Instructions to follow:
Render each line of the data below as a string in a JSON list, skipping blank lines and leaving out the pictures.

Element lookup data
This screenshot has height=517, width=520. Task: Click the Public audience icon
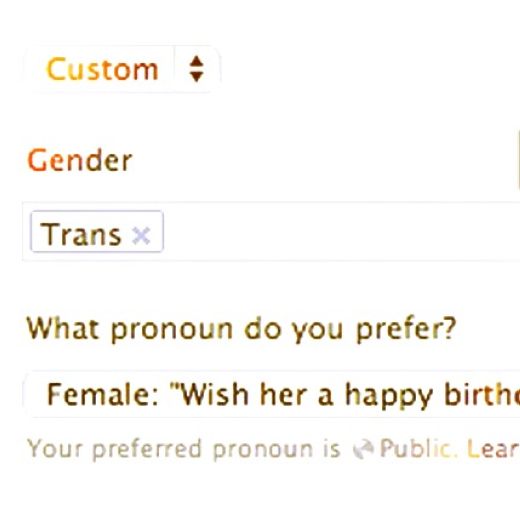[x=364, y=449]
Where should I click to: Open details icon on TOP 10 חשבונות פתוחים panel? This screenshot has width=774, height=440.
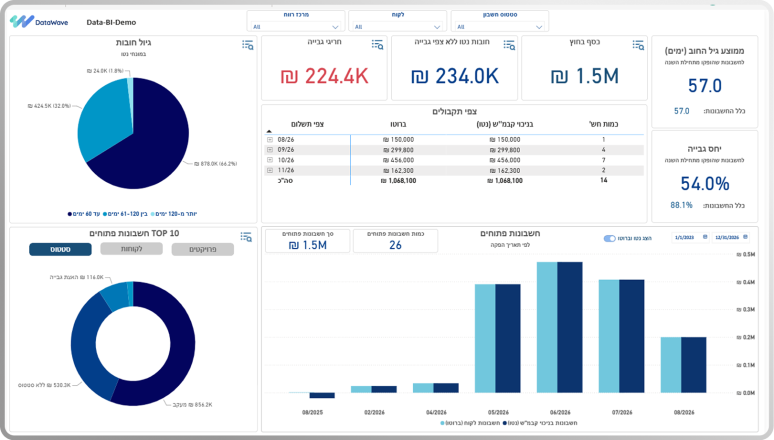[x=246, y=237]
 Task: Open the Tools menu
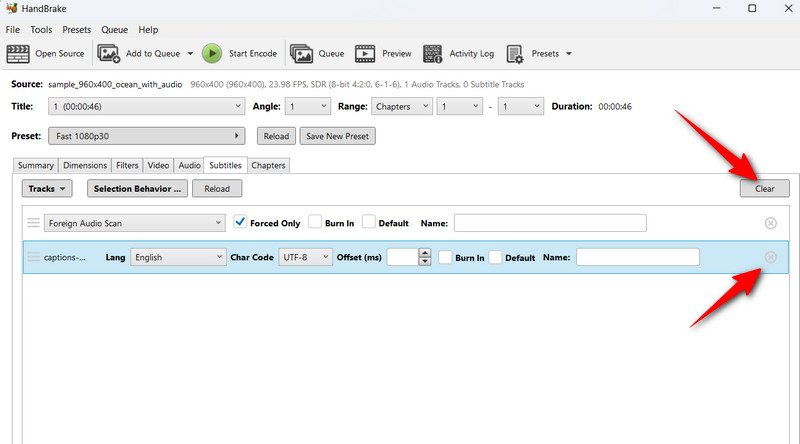tap(41, 30)
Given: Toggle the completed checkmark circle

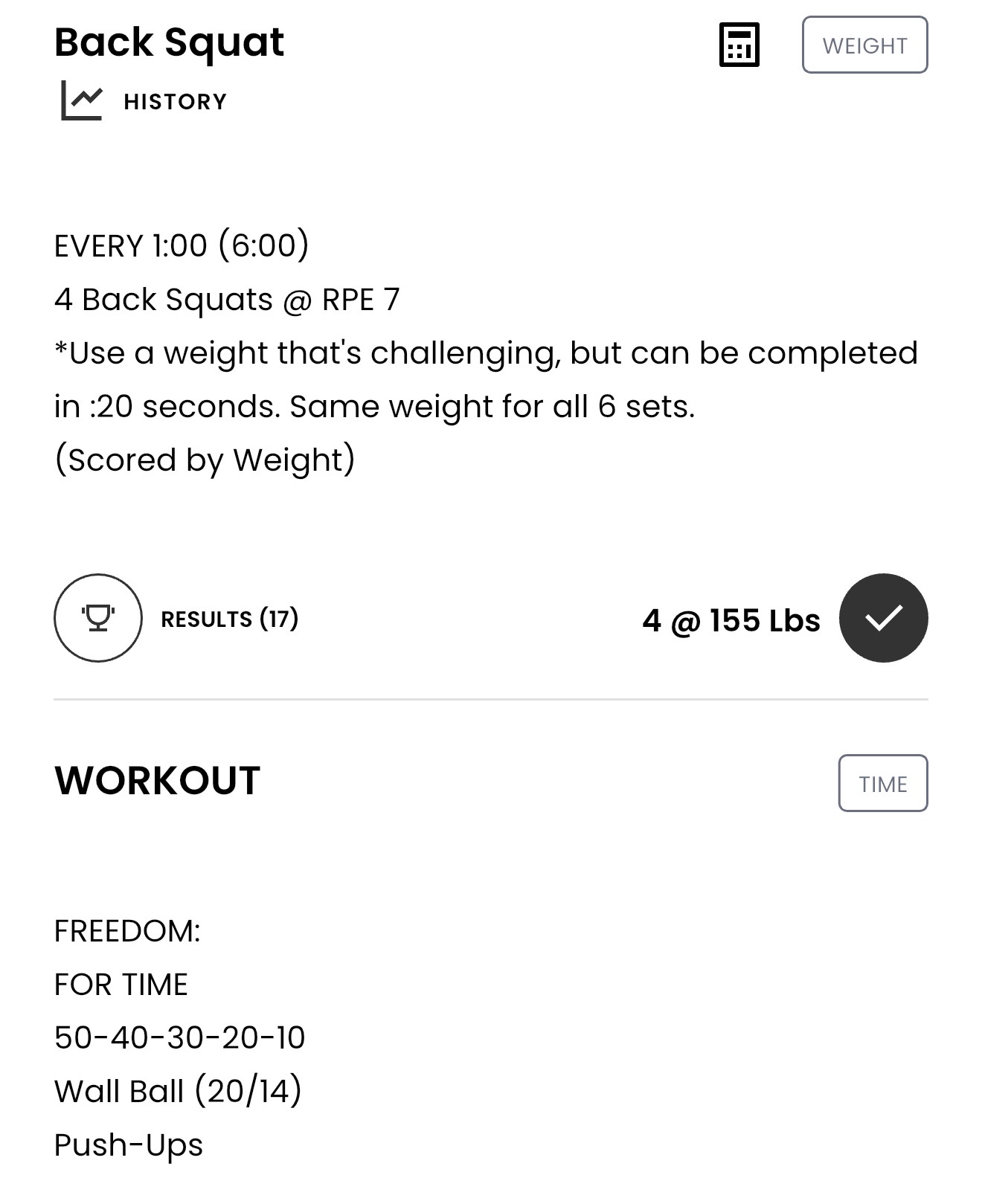Looking at the screenshot, I should [883, 618].
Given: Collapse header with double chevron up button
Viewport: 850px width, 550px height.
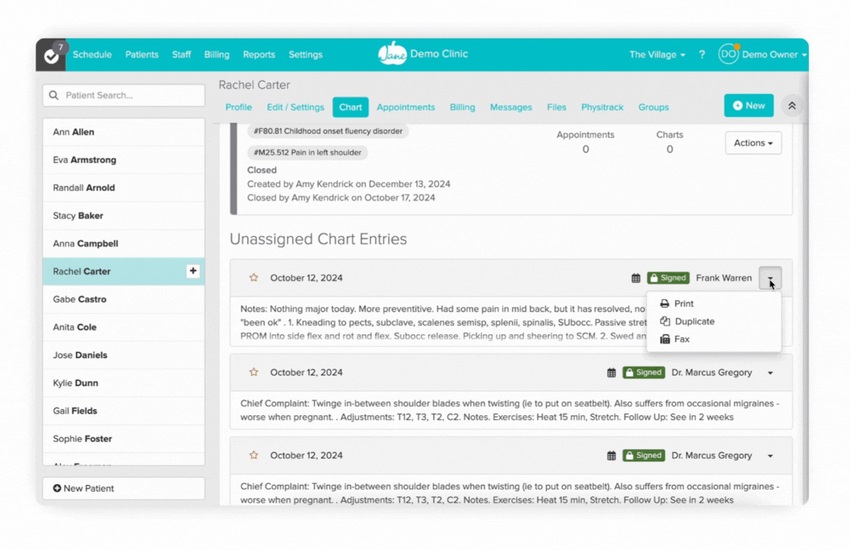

Correct response:
[
  "This screenshot has height=517, width=520. Task: Click the Public audience icon",
  "[x=364, y=449]",
  "Where should I click to: Open details icon on TOP 10 חשבונות פתוחים panel? This screenshot has width=774, height=440.",
  "[x=246, y=237]",
  " Task: Open the Tools menu",
  "tap(41, 30)",
  "Given: Toggle the completed checkmark circle",
  "Looking at the screenshot, I should [883, 618].",
  "Given: Collapse header with double chevron up button",
  "Viewport: 850px width, 550px height."
]